Causes of Dry Eye Syndrome:

The definition of dry eyes has evolved over the last twenty years. In 2007, the Definition and Classification Subcommittee of the International Dry Eye Workshop (DEWS) classified dry eye as a multifactorial disease of the tears and ocular surface that results in symptoms of discomfort, visual disturbance and tear film instability, with potential damage to the ocular surface.

The DEWS definition also states that dry eye is accompanied by increased osmolarity of the tear film and inflammation of the ocular surface. These features lead to the dry eye cascade of visual degradation, epithelial cell damage and discomfort.  Osmolarity is the relationship between the water in the tear film and the solutes (chemical substances) that make up the tear film.  In the dry eye condition, the loss of water from the tear film alters the ratio and results in an increase in osmolarity.

Females are affected more than males and most individuals with this condition are female, over the age of 30. According to the Women’s Health Study, the prevalence of dry eye affects more women as they age.Although the prevalence increases in men as they age, it is not as common as in women. Also, women who used hormone replacement therapy (HRT) had a 69% greater risk of developing dry eye syndrome.  If estrogen therapy was combined with progesterone/progestin, the risk went up another 29%.  The risk of dry eye increased 15% for every three-year interval that the women remained on HRT.  Many patients develop a dry eye condition over years and decades before it is recognized.
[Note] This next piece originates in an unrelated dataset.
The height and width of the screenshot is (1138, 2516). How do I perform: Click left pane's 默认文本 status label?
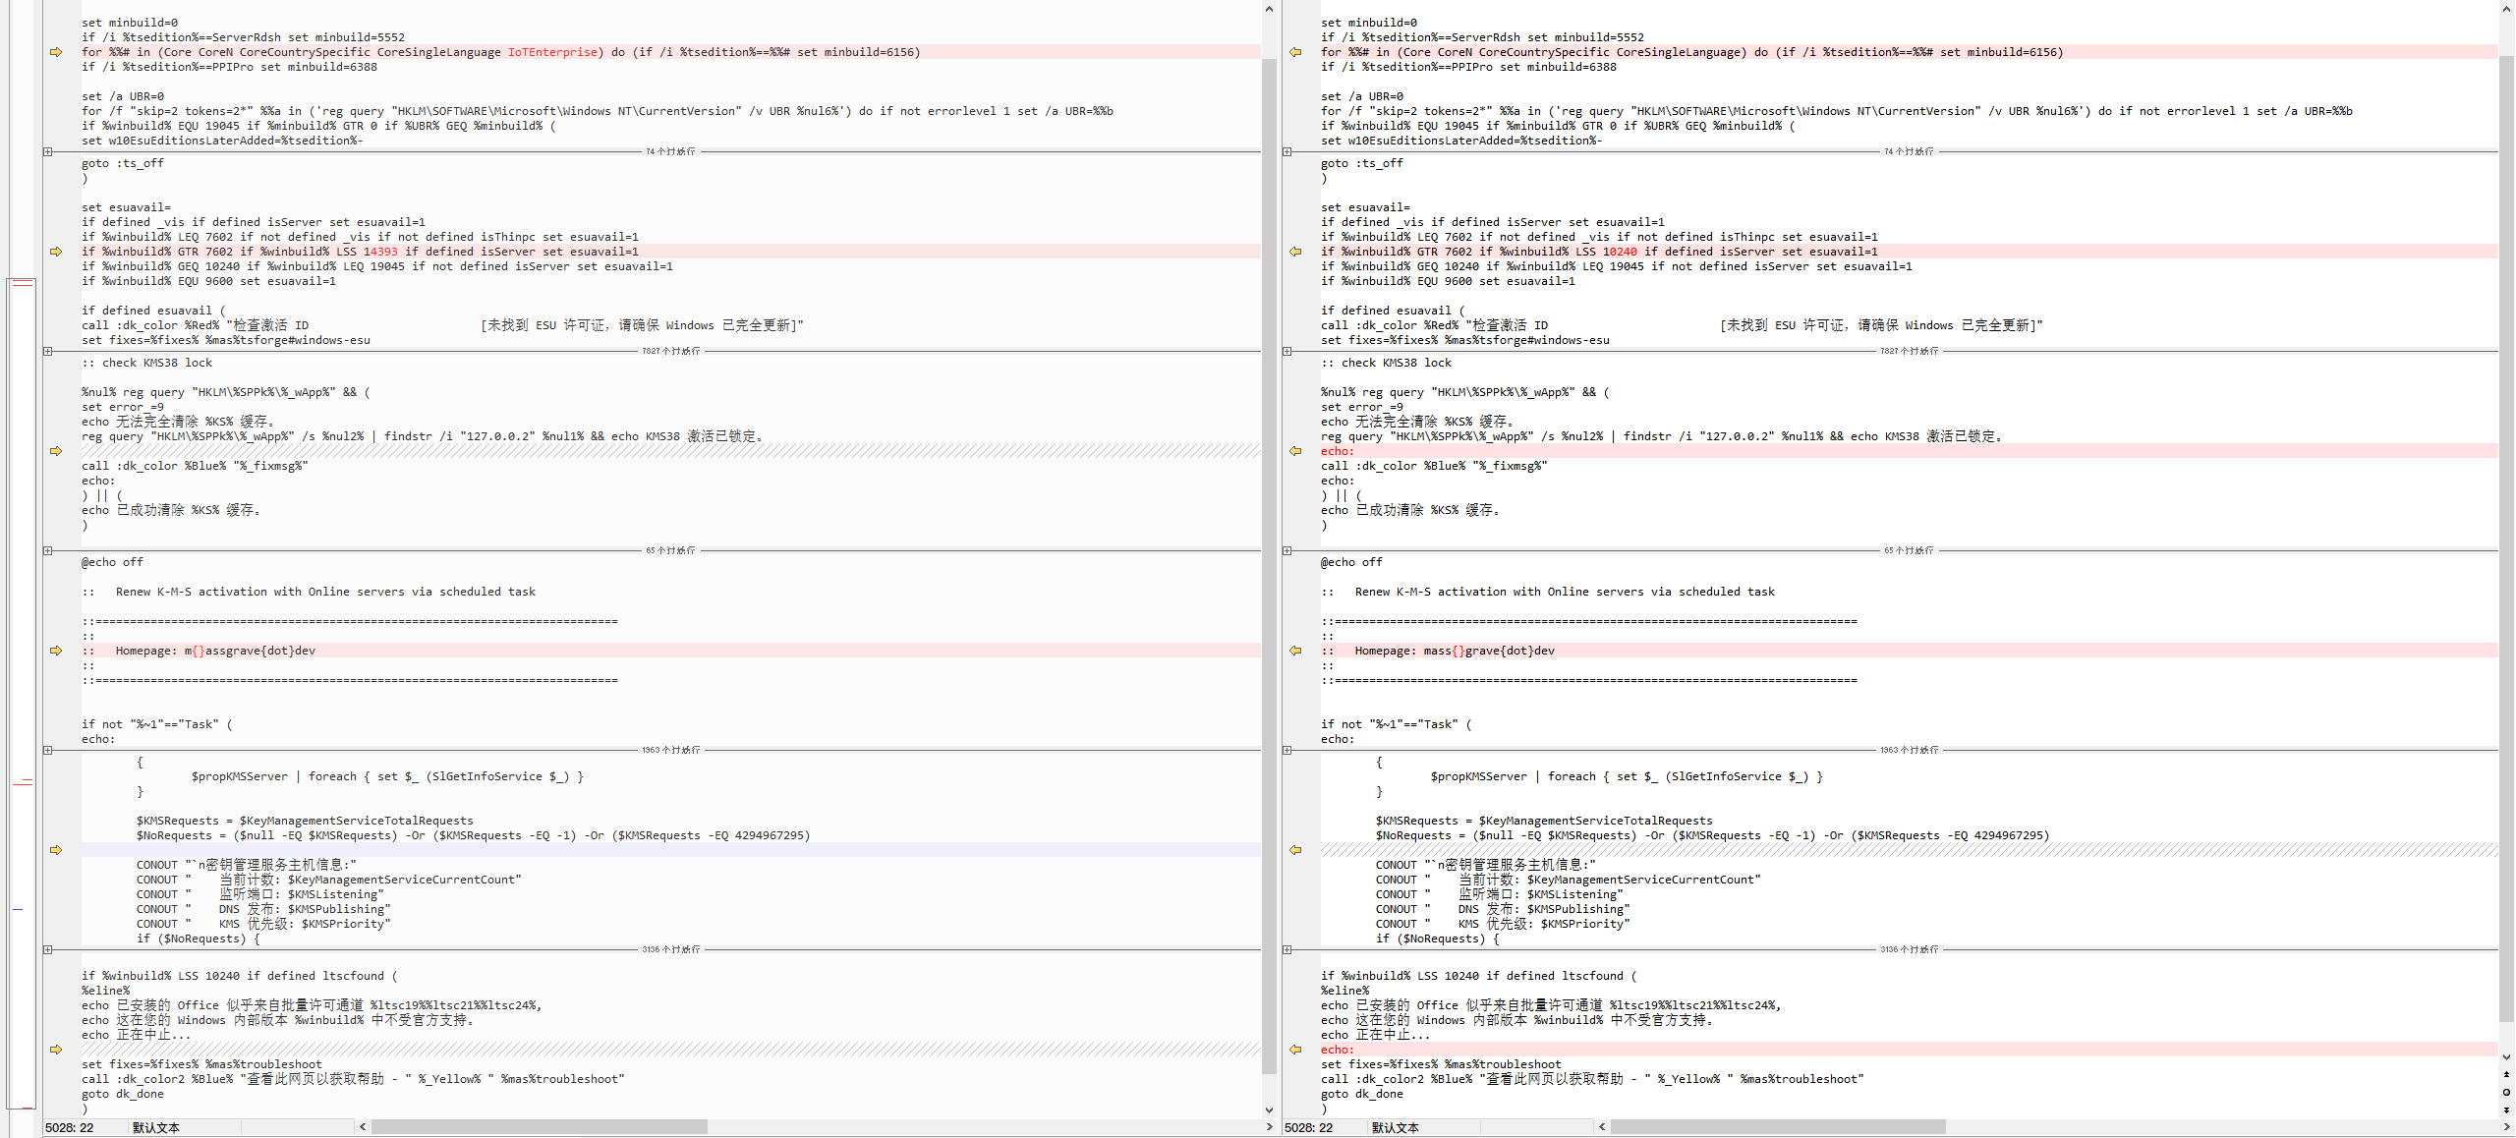pos(156,1127)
Many factors can cause dry eye or exacerbate an existing dry eye condition. These include:

  • Extended visual tasks, such as prolonged computer use.
  • Systemic medications that have drying side effects, including antihistamines, hormone replacement therapy, diuretics, antidepressants and antianxiety medications, cancer treatments and some sleep aids.
  • Excessive consumption of alcoholic beverages.
  • Long-term exposure to dry air, as found in the desert Southwest, for example, or windy climates.  Also, dryness increases in the winter months as the humidity decreases with falling temperatures.
  • Use of forced-air heat or air conditioning.